ECLI:NL:CRVB:2016:2705
Centrale Raad van Beroep
- Hoger beroep
- Rechtspraak.nl
Hoger beroep inzake afwijzing aanvraag bijstandsverlening op basis van de Wet werk en bijstand
In deze zaak gaat het om een hoger beroep van appellante tegen de uitspraak van de rechtbank Limburg, die haar beroep tegen een besluit van het college van burgemeester en wethouders van Leudal ongegrond heeft verklaard. Appellante had zich op 10 februari 2014 gemeld voor een aanvraag om bijstand op basis van de Wet werk en bijstand (WWB). Na een intakegesprek op 17 februari 2014, waarin werd geconcludeerd dat er doorgeleid moest worden naar een aanvraag, heeft appellante tot 4 maart 2014 een uitkering op basis van de Werkloosheidswet (WW) ontvangen.

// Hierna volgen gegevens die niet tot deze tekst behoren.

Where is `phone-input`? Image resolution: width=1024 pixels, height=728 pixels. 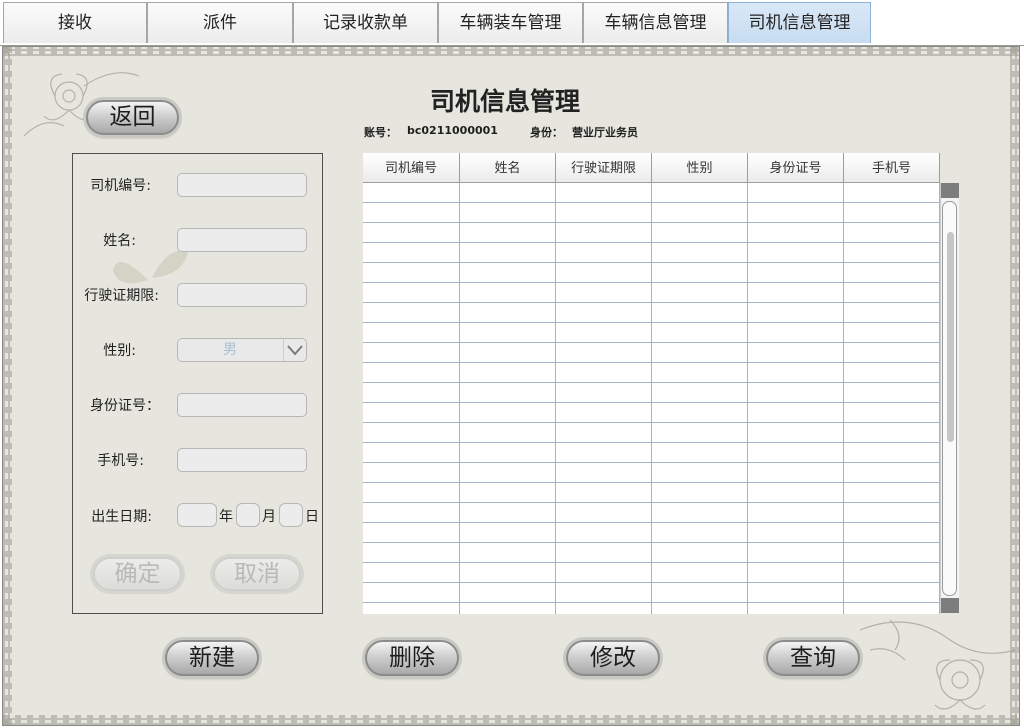
phone-input is located at coordinates (242, 460).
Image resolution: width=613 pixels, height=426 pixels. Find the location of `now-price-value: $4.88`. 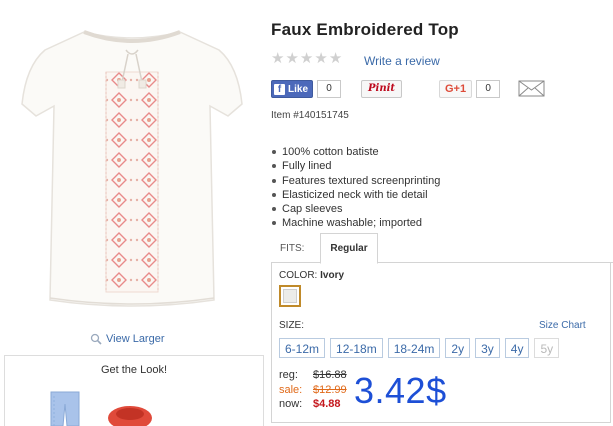

now-price-value: $4.88 is located at coordinates (327, 404).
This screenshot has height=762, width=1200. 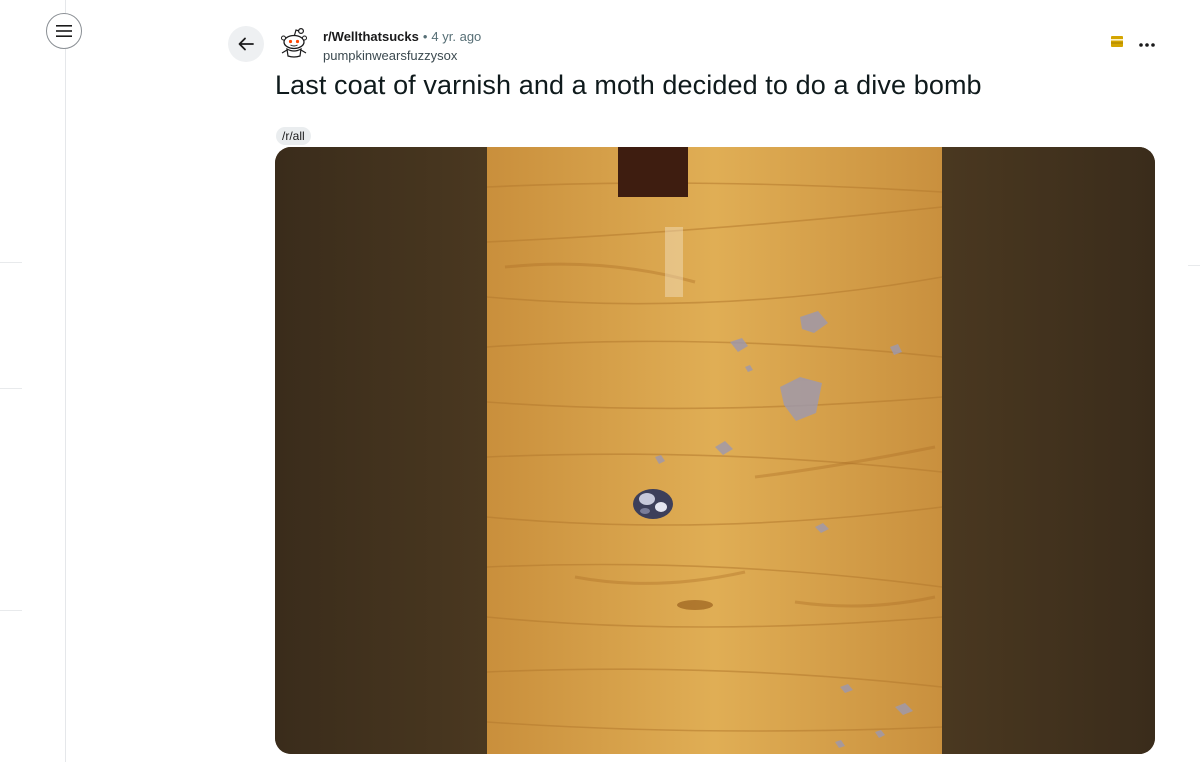 I want to click on post-actions, so click(x=1133, y=44).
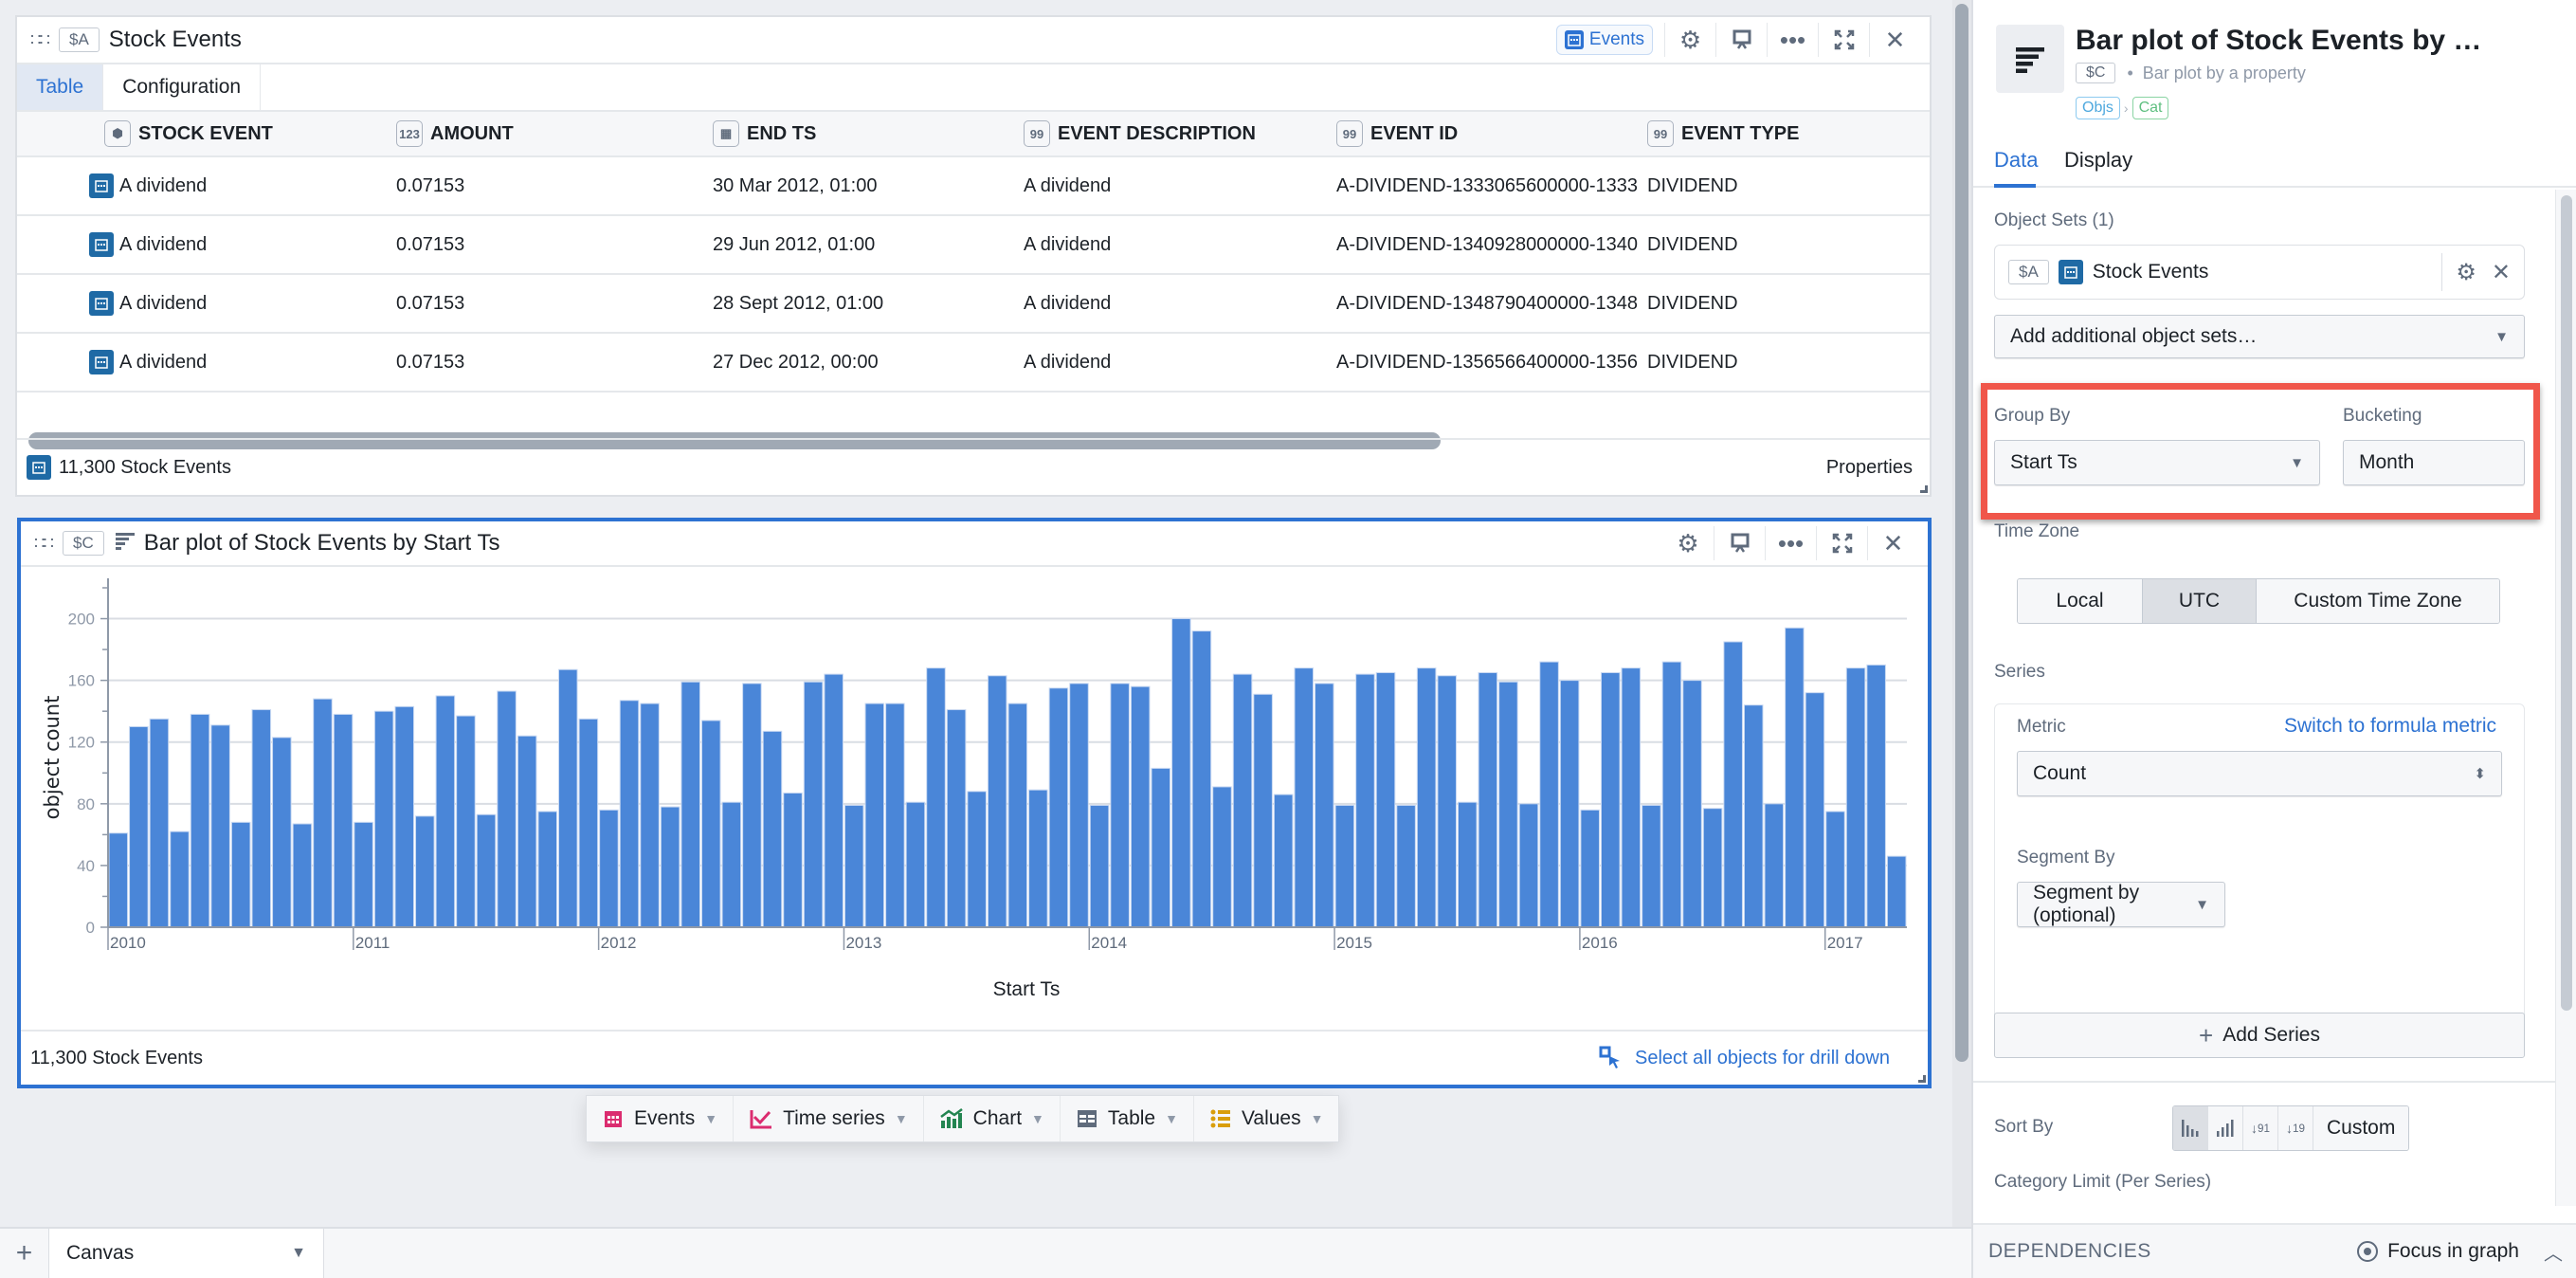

Op 3 juli 2014 heeft zij opnieuw een aanvraag om bijstand ingediend, maar het college heeft de bijstand met terugwerkende kracht tot 3 juli 2014 toegekend, wat appellante niet kon accepteren. Ze stelde dat haar aanvraag al op 10 februari 2014 was ingediend, en dat het verslag van het intakegesprek als een aanvraag moest worden beschouwd. De Centrale Raad van Beroep heeft echter geoordeeld dat de melding en de aanvraag twee verschillende juridische begrippen zijn. De Raad heeft vastgesteld dat appellante op 17 februari 2014 geen schriftelijke aanvraag had ingediend en dat het college terecht de aanvraag van 3 juli 2014 als uitgangspunt heeft genomen. De Raad bevestigt de uitspraak van de rechtbank en wijst het hoger beroep af.